Not since February 1956 has the federal minimum wage been worth less. At that time, the minimum was 75 cents per hour, or $7.19 in June 2022 dollars.

A minimum pay rate is just that. A 2020 analysis by the BLS found that only 247,000 U.S. workers earned exactly $7.25 per hour. Another 865,000 actually earned less than the minimum, likely because their jobs fell outside the list of those for which the minimum is mandatory.

One problem, critics say, is that the low, unchanging federal minimum means that states can set rates above it and still not come close to mandating wages that actually allow their workers to afford basic necessities.

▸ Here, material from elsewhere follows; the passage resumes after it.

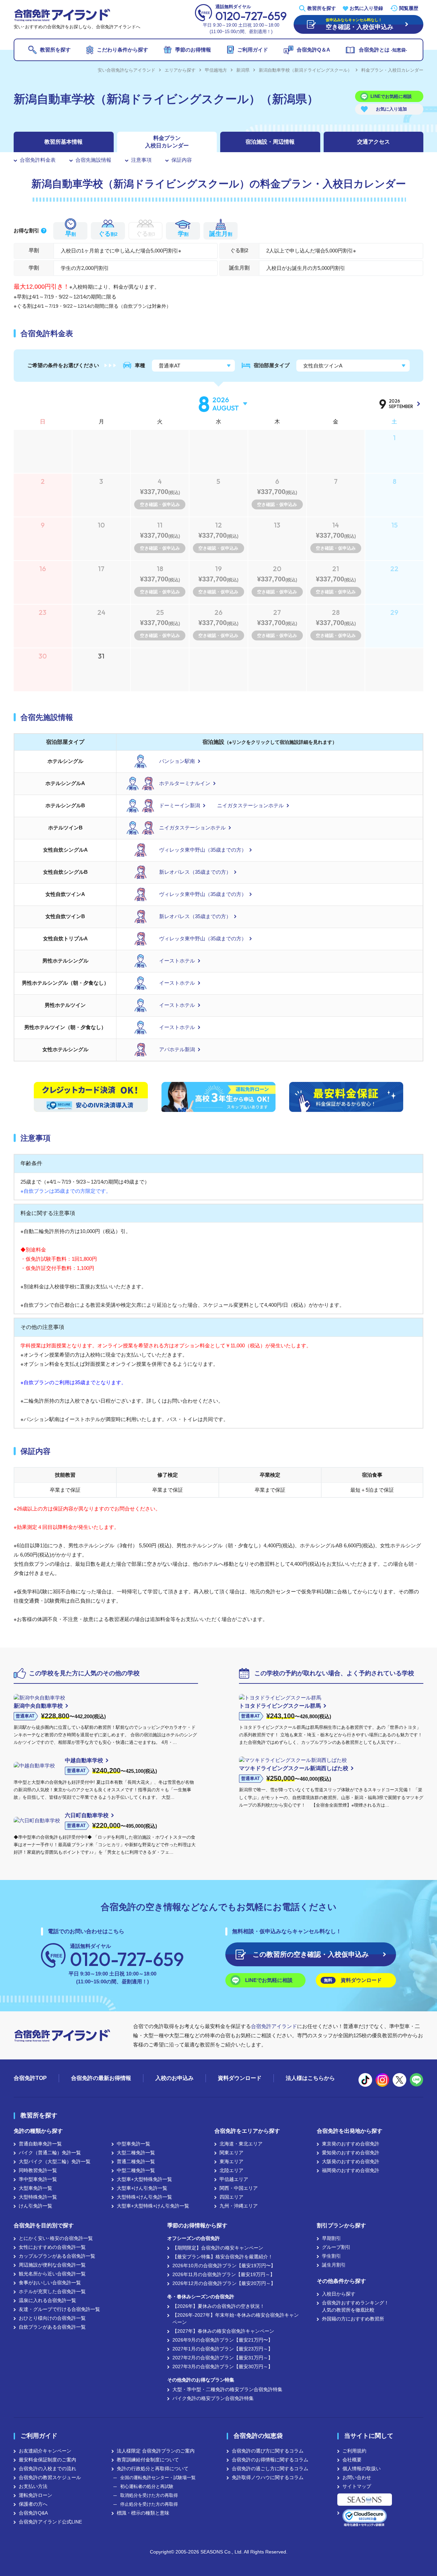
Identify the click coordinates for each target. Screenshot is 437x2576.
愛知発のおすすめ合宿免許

Almost a third of the U.S. labor force, roughly 52 million workers, is paid less than $15 an hour, according to Oxfam, a global organization that pushes equality reform. That $15 rate has repeatedly been cited by researchers as the least that workers should earn in order to secure a basic standard of living. (California’s current minimum wage is $15, and set to rise to $15.50 in 2023.) Oxfam researchers analyzed their data before 2022 state and local increases took effect, although those changes wouldn’t affect the national numbers in the way that a pure federal raise would.
 


Roughly six in 10 Americans favor raising the federal minimum to $15, but the results break down severely along party lines.


 
There are deep racial, gender and ethnic considerations. Most low wage workers in the U.S. are people of color and women. Oxfam’s data indicates that while 26% of white workers earn less than $15 per hour, the figure jumps to 46% for Latino workers and 47% for Black workers. Among men, 25% earn less than $15; for women it’s 40%, affecting some 31 million workers.

“Given that a wage of $15 per hour translates to only $31,200 per year for a full-time worker at 40 hours per week, the results of this research are shocking and unacceptable for any society, let alone one of the richest countries in the world,” wrote Kaitlyn Henderson, author of the Oxfam report.

Roughly six in 10 Americans favor raising the federal minimum to $15, a percentage that has held fairly steady in various polls, but the results break down severely along party lines. After Sen. Bernie Sanders (I-Vt.) failed in his attempt to attach a $15 federal minimum to last year’s massive COVID relief package, there has been no significant movement on the issue. None is expected soon.

In some states, voters have taken charge, pushing wage hike initiatives to public referendums in places such as Missouri and Florida. But as long as Congress fails to act and passes the responsibility along to states and localities, wages for millions of workers nationally will not provide a path to a secure life, researchers say.

“It’s the same ideological forces that have prevented a lot of reasonable policy-making from happening at the federal level,” said the EPI’s Cooper. “But the stakes are really high with this one.”